Sautéed Greens with Raisins and Nuts

Sauteed Greens with Raisins and Nuts

2 1 pound bunches of greens (escarole, mustard, swiss chard, etc)

¼ cup olive oil

2 cloves garlic, sliced

2 ounces raisins, soaked in water to plump them up

¼ cup pine nuts, pistachios or hazelnuts

Salt and pepper to taste

Cut the greens into large pieces and soak to remove any grit

For most bitter greens (escarole, broccoli raab, gai lan, etc), a quick blanching helps tame the bitterness. To do this, bring a big pot of salted water to a boil and drop the leaves in for 2-3 minutes. Remove the greens into a bowl of cold water to stop the cooking. Squeeze out as much liquid as possible.

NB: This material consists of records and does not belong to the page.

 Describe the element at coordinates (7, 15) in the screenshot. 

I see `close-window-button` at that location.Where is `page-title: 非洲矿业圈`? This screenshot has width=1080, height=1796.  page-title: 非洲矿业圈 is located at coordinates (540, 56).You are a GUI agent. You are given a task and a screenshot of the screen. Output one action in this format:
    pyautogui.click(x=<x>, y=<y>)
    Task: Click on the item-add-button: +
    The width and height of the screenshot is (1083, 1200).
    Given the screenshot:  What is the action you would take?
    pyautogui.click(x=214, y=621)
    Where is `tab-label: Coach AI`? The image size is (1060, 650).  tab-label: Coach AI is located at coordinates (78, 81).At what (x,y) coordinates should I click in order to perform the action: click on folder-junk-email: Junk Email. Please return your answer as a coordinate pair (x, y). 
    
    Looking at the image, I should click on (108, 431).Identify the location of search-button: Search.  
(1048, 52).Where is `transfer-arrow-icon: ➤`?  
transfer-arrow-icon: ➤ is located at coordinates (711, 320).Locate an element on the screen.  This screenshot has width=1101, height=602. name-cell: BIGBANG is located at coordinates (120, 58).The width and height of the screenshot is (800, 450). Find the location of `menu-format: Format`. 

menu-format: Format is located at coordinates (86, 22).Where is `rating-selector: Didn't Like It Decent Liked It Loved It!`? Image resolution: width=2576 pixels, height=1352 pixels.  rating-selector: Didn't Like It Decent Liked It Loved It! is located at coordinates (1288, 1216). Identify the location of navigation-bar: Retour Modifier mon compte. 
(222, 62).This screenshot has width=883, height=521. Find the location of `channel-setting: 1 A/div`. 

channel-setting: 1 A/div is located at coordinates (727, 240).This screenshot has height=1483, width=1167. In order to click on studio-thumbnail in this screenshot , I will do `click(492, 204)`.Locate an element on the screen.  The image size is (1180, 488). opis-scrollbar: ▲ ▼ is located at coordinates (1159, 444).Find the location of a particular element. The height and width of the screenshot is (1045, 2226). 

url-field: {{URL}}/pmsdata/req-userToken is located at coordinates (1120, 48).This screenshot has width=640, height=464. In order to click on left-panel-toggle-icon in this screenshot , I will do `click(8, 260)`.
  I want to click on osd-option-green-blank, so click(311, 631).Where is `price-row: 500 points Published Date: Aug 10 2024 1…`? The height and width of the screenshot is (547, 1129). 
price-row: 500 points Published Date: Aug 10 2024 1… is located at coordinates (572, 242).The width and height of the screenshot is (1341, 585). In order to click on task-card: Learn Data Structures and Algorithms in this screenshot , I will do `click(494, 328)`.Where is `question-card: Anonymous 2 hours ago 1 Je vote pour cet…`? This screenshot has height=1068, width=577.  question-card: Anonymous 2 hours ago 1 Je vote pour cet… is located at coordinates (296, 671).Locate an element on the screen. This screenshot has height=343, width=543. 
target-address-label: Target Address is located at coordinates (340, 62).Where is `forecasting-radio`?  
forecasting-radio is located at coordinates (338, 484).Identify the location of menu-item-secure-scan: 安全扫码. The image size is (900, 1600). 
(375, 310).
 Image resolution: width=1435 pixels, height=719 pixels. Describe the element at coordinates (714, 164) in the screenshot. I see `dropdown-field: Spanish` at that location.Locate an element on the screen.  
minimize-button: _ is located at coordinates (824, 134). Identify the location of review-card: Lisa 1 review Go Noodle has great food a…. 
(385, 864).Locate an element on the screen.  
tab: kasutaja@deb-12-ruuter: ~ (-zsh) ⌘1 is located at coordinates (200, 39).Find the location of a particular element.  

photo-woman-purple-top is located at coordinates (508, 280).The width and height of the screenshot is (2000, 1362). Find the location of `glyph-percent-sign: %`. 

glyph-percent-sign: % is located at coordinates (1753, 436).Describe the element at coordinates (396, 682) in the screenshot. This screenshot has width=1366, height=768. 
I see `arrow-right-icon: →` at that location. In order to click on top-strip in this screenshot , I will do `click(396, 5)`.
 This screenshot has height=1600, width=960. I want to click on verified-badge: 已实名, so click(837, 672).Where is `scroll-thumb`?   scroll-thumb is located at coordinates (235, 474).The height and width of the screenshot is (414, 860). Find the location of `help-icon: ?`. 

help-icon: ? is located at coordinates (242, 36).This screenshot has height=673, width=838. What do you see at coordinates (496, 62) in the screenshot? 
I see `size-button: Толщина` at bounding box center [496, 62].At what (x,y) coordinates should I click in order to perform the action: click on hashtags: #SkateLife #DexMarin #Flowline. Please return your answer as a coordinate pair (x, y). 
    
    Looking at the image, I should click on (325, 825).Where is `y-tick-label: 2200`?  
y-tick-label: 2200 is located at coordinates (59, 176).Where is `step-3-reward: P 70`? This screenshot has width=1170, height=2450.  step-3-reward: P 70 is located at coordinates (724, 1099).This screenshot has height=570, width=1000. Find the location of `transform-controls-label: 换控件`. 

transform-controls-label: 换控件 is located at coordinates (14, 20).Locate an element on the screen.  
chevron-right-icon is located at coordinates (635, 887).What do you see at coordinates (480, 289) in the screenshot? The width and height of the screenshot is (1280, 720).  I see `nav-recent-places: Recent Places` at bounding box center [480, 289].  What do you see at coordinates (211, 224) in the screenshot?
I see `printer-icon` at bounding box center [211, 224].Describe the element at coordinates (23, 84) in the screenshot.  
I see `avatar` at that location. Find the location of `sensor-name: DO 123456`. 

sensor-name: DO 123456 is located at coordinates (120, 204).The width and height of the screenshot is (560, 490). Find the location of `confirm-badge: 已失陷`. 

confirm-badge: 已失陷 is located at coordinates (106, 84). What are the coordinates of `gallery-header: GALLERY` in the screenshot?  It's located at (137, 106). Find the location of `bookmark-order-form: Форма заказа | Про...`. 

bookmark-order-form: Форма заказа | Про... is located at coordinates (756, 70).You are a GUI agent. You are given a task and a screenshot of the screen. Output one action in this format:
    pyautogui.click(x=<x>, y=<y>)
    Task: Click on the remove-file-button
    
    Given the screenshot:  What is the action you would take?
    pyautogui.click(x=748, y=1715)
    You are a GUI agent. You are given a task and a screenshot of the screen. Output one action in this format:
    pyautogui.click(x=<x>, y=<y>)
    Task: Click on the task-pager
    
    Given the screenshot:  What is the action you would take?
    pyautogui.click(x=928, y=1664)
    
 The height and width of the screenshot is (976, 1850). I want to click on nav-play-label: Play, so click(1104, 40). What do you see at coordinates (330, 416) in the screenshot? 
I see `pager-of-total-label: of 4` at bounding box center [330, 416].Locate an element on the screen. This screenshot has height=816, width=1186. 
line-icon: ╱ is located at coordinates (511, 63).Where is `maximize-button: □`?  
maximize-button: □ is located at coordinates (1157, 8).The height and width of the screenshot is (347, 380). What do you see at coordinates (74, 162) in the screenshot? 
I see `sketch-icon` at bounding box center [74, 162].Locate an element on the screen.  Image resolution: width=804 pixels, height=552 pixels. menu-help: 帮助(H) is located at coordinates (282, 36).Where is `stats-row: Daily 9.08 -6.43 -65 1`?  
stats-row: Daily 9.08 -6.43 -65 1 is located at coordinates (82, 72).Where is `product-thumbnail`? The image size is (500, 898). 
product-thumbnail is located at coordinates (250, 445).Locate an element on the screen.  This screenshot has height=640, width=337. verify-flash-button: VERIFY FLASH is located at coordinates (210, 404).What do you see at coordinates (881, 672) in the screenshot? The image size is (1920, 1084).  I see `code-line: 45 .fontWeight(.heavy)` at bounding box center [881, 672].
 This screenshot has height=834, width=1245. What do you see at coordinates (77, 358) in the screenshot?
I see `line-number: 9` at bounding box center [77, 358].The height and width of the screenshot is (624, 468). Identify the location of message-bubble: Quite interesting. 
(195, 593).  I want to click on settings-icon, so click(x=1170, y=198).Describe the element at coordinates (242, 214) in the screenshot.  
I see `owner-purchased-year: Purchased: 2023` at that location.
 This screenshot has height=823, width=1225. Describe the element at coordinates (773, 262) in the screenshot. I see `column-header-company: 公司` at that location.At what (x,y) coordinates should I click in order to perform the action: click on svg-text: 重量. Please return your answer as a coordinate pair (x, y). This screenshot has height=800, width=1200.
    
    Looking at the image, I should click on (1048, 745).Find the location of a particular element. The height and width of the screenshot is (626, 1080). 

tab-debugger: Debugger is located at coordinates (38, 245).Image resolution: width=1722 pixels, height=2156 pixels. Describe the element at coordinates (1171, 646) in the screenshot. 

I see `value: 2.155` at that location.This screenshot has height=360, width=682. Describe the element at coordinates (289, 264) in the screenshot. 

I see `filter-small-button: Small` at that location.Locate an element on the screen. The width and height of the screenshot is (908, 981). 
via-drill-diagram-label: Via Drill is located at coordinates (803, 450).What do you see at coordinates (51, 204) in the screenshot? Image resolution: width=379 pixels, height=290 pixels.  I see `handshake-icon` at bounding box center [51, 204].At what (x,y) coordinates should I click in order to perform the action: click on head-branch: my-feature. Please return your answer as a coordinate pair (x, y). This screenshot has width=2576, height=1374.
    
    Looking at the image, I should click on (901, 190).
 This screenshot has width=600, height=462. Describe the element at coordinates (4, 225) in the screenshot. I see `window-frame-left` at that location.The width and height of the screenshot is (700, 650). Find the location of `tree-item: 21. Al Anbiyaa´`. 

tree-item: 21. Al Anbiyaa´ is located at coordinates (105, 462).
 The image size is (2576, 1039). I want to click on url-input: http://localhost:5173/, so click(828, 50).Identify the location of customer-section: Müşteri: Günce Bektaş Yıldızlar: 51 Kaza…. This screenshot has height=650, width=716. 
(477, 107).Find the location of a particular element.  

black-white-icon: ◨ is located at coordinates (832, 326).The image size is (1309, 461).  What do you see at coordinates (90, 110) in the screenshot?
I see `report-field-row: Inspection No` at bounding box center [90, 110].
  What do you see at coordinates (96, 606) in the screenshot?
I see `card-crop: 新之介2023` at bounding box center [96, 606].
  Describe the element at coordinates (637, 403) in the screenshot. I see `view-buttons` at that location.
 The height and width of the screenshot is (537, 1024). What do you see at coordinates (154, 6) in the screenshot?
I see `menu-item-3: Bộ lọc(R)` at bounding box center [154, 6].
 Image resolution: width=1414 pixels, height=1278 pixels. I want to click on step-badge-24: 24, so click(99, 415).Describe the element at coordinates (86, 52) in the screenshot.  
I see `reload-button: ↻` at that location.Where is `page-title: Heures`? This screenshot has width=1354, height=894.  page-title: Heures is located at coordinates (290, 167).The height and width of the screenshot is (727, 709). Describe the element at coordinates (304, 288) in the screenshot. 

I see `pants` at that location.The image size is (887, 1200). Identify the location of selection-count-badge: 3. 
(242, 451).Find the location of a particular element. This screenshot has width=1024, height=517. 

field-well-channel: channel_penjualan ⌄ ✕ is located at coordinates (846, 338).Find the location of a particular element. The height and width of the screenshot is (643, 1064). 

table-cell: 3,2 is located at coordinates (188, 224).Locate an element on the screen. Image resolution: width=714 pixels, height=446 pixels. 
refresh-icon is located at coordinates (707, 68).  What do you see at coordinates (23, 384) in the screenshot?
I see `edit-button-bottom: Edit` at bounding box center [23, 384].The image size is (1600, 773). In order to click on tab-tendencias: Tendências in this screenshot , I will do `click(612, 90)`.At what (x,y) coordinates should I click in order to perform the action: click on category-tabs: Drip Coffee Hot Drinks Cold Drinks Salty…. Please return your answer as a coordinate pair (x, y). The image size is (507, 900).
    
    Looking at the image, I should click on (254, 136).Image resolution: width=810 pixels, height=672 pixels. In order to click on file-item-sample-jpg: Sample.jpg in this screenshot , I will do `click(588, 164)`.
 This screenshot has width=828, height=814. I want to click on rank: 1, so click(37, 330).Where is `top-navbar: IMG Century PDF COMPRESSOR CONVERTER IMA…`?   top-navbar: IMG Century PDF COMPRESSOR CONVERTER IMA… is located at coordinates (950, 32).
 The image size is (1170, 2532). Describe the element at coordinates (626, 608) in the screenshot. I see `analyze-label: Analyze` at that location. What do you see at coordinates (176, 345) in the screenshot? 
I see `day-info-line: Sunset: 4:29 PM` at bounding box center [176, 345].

To cook: heat extra virgin olive oil in a pan and add the garlic. Add the escarole and toss with the oil and garlic, a little salt and pepper and allow to cook for several minutes. Do not use very high heat as you want the greens to keep their vibrant color. Stir in the raisins and nuts and cook for just another minute or two, so everything is heated through.

Do not use any acid with greens such as this (like lemon juice or vinegar) as that will dull the vibrant color. Serve immediately.